I received a Masters in Chemistry (University of Munich, Germany) and a PhD (University of Bonn, Germany) in Biochemistry. I first got in touch with nucleic acid aptamers during my PhD and evolved into a kind of “aptamer super-freak” since. After three of founding a company, I continued my academic career in Bonn (the former capitol of Germany) and Glasgow (UK). Since 2010 I am professor of chemical biology & aptamers (University of Bonn), where I explore the broad applicability of aptamers for basic research and my group is involved in developing novel therapeutic and diagnostic strategies.
About the lab
Our research group consists of an interdisciplinary and international team of enthusiastic scientists from countries worldwide (e.g. US, Spain, Algeria). We put a particular emphasis on collegiality and a strong team spirit. The tools and model organisms we employ to address our research questions provide an outstanding opportunity for education and research development at all career levels. Our laboratory is exceptionally well equipped for performing research in the fields of molecular biology, microbiology, chemical biology, and cell biology. Equipment for protein expression, purification and analysis is available (e.g. Äkta FPLC) as well as instrumentation to synthesize and characterize low molecular weight organic molecules and nucleic acids (e.g. DNA/RNA synthesizer, Nanoquant, phosphorimager, qPCR system, several HPLCs, Capillary electrophoresis).

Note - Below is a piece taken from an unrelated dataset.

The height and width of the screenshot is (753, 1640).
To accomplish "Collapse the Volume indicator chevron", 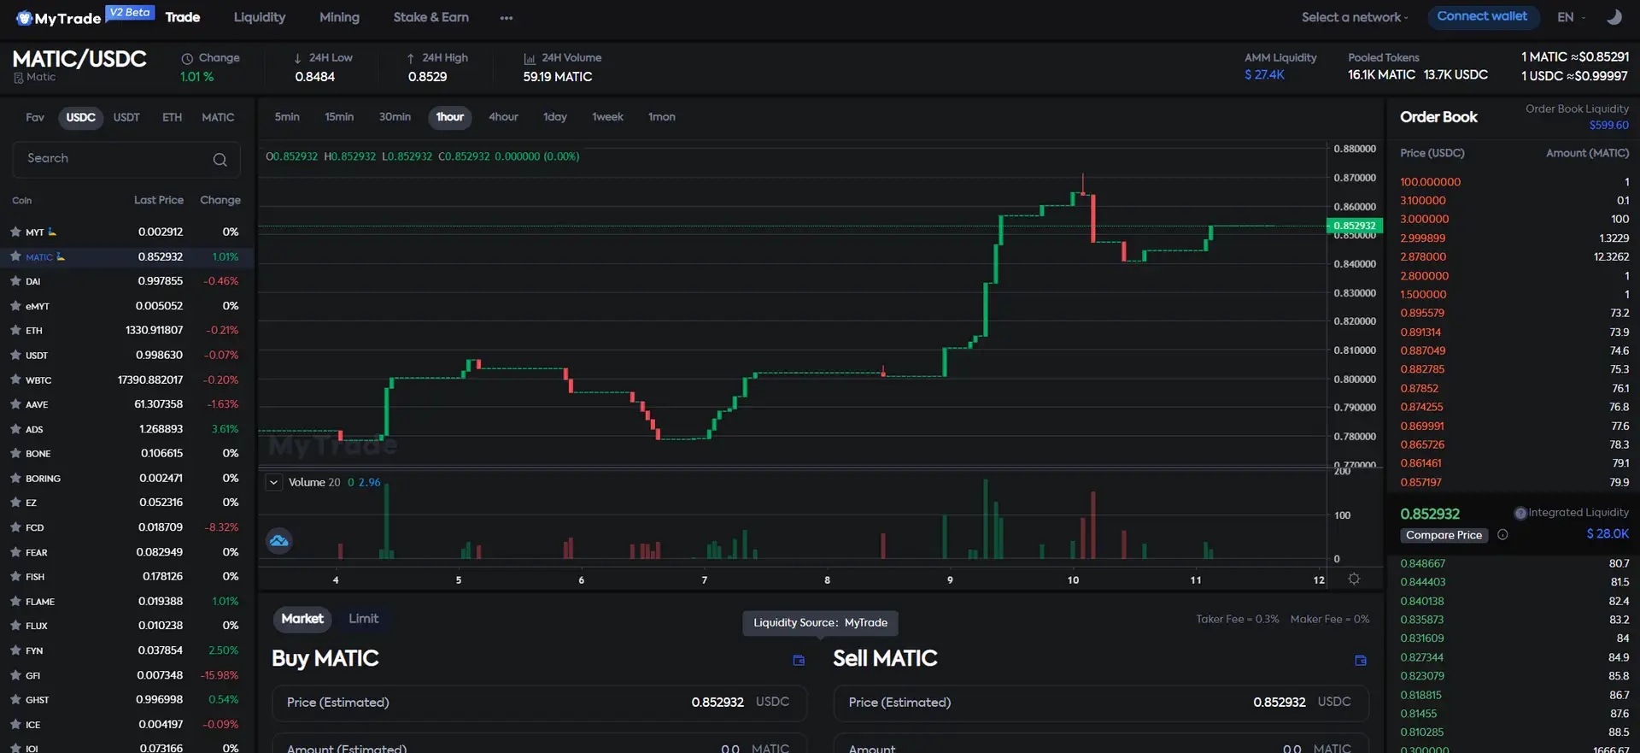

We also have many instruments to analyse the interaction of nucleic acids with target molecules (e.g. Biacore 3000, ITC, Microscale thermophoresis, microtiterplate reader, LiCor Odyssey infrared imager). Also, we run chemistry laboratories and cell culture facilities for culturing eukaryotic cells, equipped with state-of-the-art equipment (e.g. NMR, microscope, fluorescence microscope, flow cytometry, confocal microscope including “uncaging”-equipment for light-control of molecules). We also have access to an isotope laboratory, which allows us to work with 32P-labelled nucleic acids.
About the project
Project 3: This project is about selecting, characterizing and applying RNA aptamers that recognize so-called flux-signalling metabolites, e.g. Fructose 1,6 diphosphate. These aptamers will be used in collaboration with other members of the MetaRNA network to develop molecular sensors and to monitor flux-signaling in cells and in real time. For this work, we will use a number of different techniques, such as robotics-based selection, Next Generation Sequencing (NGS), sophisticated bioinformatics, interaction analysis and others.

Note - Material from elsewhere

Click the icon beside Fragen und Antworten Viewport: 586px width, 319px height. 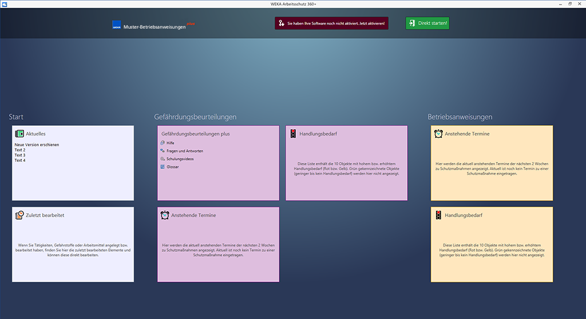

Project 4: We recently employed RNA-based fluorescent molecules to generate allosteric assemblies, built from individual RNA domains. Within this project, novel RNA-based sensors for so-called flux-signaling metabolites will be generated and validated in vitro and in cells. We would like to unravel the dynamics and responsiveness of two conjoined RNA domains and their usefulness to monitor flux-signaling in real time. For this work, we will use a series of elaborated techniques, e.g. in vitro selection, fluorescent microscopy, FACS, and many more.